La ópera prima de Eduardo Quijano es un libro de relatos de situaciones alocadas que, animadas por el espíritu que se sustrae a toda corrección política, se despliegan ante nuestros ojos como flores carnívoras con un inconfundible y personalísimo humor ácido.

En Zenda reproducimos un par de relatos de El frágil orden del universo (Cazador de ratas) de Eduardo Quijano Sánchez.

***

Tormenta

La nieve continúa cubriendo las calles y las casas bajas del pueblo.

Jack, nervioso, deja su bicicleta en el suelo y se sienta al lado de Phil en uno de los bancos del parque.

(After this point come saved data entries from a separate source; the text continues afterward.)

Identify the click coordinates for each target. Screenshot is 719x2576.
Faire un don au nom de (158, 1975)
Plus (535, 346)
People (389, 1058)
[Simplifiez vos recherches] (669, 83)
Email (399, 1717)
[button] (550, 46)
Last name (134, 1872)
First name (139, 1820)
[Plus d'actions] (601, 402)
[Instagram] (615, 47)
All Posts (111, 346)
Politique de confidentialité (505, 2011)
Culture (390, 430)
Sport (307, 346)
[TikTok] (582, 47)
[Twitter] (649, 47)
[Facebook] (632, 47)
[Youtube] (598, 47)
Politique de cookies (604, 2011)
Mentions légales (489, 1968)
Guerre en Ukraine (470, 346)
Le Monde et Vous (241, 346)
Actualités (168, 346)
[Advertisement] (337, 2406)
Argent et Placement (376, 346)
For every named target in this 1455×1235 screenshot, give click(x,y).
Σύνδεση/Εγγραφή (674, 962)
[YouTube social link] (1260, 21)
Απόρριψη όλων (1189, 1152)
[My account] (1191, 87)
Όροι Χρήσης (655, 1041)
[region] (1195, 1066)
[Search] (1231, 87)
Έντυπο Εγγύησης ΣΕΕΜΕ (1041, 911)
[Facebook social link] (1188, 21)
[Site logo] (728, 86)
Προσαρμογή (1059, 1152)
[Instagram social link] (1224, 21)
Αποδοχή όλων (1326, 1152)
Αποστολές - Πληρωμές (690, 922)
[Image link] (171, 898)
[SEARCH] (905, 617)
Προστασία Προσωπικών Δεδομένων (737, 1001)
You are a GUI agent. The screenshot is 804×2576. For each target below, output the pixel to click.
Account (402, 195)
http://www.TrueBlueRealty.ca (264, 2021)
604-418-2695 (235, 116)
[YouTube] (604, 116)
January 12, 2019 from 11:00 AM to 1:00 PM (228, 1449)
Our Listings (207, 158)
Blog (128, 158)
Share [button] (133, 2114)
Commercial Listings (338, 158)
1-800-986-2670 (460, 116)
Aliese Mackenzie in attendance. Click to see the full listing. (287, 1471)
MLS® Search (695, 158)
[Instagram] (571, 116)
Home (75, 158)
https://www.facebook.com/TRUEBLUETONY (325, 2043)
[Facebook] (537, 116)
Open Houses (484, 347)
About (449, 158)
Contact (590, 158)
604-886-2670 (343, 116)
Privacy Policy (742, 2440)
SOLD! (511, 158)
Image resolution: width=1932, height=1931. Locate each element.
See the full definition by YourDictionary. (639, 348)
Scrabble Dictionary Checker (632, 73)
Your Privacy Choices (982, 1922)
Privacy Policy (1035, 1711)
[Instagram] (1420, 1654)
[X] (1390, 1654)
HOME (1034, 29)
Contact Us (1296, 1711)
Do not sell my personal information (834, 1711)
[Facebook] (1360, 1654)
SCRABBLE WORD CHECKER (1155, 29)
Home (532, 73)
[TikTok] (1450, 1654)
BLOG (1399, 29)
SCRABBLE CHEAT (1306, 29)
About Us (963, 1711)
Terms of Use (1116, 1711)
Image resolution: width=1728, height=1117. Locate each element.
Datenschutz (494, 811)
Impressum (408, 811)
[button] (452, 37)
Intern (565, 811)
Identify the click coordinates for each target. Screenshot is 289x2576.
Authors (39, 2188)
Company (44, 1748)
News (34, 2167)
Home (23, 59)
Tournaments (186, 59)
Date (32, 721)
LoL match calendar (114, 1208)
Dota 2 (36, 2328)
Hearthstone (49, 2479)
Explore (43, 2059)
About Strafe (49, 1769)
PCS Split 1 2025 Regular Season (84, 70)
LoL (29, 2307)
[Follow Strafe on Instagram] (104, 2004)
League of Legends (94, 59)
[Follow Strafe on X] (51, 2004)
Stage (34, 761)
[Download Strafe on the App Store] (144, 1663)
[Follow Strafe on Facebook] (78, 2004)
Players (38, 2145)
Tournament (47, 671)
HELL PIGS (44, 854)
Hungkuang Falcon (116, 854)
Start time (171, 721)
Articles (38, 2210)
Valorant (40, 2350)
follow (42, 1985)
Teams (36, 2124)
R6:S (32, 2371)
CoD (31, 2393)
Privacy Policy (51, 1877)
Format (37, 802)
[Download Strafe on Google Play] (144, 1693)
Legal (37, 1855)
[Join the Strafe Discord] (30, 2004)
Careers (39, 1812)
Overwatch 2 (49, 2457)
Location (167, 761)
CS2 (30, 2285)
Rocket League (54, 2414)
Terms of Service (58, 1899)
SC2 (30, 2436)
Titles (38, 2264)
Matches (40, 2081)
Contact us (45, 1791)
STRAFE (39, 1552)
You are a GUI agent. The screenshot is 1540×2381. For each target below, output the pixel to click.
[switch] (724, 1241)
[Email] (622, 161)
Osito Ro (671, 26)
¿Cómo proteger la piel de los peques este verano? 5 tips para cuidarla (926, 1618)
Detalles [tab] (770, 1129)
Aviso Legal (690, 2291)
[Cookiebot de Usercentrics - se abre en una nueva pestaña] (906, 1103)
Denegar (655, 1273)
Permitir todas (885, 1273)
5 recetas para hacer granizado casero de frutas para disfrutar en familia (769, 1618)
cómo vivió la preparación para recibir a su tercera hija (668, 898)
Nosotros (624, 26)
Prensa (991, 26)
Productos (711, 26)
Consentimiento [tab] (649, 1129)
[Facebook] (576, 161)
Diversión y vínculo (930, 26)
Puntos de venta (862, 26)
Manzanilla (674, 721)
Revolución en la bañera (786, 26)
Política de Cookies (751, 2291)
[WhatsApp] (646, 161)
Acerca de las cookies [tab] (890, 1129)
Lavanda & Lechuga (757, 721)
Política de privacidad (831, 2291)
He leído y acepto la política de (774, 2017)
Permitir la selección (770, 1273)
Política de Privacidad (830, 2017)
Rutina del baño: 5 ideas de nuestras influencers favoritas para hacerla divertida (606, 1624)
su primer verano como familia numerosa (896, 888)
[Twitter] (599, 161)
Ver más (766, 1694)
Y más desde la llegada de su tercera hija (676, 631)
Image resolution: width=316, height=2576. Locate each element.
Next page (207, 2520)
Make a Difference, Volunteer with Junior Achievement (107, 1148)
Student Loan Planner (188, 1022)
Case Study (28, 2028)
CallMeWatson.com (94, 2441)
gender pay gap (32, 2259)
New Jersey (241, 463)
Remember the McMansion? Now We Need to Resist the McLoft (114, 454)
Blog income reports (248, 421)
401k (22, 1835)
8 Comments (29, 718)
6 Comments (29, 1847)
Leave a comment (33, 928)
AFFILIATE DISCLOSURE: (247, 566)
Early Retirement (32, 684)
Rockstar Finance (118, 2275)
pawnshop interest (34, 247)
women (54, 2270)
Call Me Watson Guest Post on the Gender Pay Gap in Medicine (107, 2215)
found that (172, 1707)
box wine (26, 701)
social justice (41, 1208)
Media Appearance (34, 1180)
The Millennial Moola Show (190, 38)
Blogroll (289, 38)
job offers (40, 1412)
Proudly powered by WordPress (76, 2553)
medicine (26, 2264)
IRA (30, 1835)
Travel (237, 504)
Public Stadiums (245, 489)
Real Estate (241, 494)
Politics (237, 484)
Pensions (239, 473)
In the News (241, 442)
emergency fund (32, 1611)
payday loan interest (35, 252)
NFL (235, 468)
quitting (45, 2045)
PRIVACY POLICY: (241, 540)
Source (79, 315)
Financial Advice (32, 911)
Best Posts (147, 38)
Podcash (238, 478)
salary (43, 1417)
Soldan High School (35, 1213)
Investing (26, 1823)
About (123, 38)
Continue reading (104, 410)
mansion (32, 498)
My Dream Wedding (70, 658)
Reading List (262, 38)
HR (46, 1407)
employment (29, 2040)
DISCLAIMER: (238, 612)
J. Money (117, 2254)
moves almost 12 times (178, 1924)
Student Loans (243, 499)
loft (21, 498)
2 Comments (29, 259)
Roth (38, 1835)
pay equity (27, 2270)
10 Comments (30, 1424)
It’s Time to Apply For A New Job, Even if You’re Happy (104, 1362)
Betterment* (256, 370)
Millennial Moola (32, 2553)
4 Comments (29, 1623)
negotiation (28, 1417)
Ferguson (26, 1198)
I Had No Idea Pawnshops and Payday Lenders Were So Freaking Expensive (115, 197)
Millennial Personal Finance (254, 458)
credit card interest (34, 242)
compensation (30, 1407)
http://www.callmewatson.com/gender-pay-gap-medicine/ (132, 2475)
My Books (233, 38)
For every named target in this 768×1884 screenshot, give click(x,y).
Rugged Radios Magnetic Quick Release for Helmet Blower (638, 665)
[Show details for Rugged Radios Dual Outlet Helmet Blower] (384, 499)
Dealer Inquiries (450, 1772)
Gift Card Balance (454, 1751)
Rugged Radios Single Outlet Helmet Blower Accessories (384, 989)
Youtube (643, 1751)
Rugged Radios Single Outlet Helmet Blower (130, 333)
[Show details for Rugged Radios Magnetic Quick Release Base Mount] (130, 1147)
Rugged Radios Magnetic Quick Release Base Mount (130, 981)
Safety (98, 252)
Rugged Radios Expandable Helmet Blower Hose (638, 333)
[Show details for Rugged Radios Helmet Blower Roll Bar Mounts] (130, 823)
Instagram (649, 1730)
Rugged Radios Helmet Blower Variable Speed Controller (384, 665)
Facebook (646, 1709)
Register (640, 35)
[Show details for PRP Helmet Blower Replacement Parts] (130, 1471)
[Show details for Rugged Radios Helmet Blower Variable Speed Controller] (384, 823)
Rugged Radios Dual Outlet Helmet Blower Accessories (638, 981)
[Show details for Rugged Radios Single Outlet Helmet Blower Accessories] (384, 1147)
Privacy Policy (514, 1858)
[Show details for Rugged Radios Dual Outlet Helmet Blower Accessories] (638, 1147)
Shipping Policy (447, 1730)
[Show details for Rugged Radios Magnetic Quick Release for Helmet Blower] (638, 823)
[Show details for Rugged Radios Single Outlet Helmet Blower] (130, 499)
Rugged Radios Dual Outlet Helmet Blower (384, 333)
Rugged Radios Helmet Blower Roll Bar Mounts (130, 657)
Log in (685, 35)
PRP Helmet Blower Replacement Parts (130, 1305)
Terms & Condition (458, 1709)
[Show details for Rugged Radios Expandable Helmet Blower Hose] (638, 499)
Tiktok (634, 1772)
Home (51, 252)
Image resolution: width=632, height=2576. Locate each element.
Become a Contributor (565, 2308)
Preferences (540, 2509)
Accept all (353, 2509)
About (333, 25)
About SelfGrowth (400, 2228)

—Phil… —dice Jack, se levanta la gorra y se aparta la bufanda de la cara—. ¿Te acuerdas de Ted Sarkusky, el gordo de séptimo, el que murió el año pasado porque le cayó un rayo? ¡Ha revivido!

—¿Revivido? —contesta Phil, y se sube el cuello de la cazadora.

—Sí —dice Jack—. Lo he visto por la avenida principal, pálido, arrastrando los pies, como un zombi de esos de las películas. Le he preguntado adónde iba.

—¿Y adónde coño iba?

—Ted me dijo que iba a comprar una colección de cómics que se quedó con ganas de leer. Y, aprovechando que a estas horas su madre y su padre aún están en el trabajo, se pasaría por casa a hacerse una paja delante del ordenador —dice Jack—. En el Otro Mundo no hay porno.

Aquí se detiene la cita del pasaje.